Instruction A:
Print the lines of the entries from the line containing "How do I perform: Click" through the line containing "click(x=517, y=234)", reproducing each one unchanged.

Passage shown:
■ ■ ■ ■ ■

Tag Archives: Earthquakes

Seismometer Puts Earthquakes Online at Kent School

First posted on the Earth Institute’s State of the Planet blog on Dec. 2, 2011

seismograph, Kent School, Connecticut

The latest station in the Lamont-Doherty Cooperative Seismographic Network, at the Kent School in Connecticut, in its new home. Photo: D. Funkhouser

A well-traveled seismometer sits tucked inside a concrete chamber behind the Kent School chapel in Northwest Connecticut, recording earthquakes. The latest event was on Nov. 28 – a minor shake of magnitude 2.0 just north of Medina, N.Y.

■ ■ ■ ■ ■

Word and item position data

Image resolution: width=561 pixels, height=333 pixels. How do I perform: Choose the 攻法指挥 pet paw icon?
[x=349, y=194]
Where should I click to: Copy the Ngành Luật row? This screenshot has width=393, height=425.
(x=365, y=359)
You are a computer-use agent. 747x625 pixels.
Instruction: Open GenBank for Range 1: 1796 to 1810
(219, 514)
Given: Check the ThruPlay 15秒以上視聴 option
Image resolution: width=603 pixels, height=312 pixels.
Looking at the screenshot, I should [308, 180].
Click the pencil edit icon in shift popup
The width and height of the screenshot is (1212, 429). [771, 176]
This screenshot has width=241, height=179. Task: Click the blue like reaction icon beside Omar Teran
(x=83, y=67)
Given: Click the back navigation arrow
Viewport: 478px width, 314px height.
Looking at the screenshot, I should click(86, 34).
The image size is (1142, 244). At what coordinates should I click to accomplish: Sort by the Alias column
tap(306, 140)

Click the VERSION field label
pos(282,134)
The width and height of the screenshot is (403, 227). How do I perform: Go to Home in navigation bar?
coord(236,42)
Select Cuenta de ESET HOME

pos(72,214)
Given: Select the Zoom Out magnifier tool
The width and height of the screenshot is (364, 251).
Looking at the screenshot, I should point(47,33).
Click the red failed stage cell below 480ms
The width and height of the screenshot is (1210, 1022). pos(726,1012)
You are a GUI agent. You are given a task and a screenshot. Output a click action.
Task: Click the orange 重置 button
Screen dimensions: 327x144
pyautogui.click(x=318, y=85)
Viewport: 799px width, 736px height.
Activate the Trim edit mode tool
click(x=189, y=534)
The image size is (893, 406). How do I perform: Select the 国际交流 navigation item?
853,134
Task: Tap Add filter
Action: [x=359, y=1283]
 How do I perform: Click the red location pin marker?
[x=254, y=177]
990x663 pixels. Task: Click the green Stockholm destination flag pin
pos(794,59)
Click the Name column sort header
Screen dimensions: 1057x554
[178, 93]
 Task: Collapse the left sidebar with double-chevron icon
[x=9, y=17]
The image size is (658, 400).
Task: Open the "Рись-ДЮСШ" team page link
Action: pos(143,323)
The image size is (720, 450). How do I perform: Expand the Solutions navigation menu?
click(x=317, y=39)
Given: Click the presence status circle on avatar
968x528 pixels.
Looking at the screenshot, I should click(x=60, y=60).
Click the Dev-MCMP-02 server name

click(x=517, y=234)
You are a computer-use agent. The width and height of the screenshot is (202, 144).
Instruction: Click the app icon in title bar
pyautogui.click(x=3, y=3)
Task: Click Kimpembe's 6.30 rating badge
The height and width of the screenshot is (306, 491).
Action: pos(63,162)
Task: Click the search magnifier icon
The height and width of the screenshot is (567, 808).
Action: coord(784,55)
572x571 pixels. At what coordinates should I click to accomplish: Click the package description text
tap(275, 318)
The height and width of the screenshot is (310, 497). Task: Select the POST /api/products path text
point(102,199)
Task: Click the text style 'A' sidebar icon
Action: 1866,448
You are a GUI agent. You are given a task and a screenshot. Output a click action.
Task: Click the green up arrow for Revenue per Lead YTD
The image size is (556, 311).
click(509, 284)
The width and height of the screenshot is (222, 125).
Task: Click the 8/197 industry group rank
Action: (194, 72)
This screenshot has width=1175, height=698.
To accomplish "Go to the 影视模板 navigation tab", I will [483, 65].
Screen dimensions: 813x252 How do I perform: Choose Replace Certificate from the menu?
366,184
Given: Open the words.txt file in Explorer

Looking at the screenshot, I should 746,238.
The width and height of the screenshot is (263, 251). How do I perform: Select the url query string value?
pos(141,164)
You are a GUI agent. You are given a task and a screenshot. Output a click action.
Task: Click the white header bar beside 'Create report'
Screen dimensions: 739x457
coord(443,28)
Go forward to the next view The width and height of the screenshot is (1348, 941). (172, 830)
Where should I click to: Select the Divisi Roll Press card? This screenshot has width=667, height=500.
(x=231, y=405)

■ ■ ■ ■ ■

Instruction B:
Output the stretch of the seismometer article from "A well-traveled seismometer" through "of Medina, N.Y.", copied word for word.

Final answer A:
 How do I perform: Click the red location pin marker?
[x=254, y=177]
990x663 pixels. Task: Click the green Stockholm destination flag pin
pos(794,59)
Click the Name column sort header
Screen dimensions: 1057x554
[178, 93]
 Task: Collapse the left sidebar with double-chevron icon
[x=9, y=17]
The image size is (658, 400).
Task: Open the "Рись-ДЮСШ" team page link
Action: pos(143,323)
The image size is (720, 450). How do I perform: Expand the Solutions navigation menu?
click(x=317, y=39)
Given: Click the presence status circle on avatar
968x528 pixels.
Looking at the screenshot, I should click(x=60, y=60).
Click the Dev-MCMP-02 server name

click(x=517, y=234)

Final answer B:
A well-traveled seismometer sits tucked inside a concrete chamber behind the Kent School chapel in Northwest Connecticut, recording earthquakes. The latest event was on Nov. 28 – a minor shake of magnitude 2.0 just north of Medina, N.Y.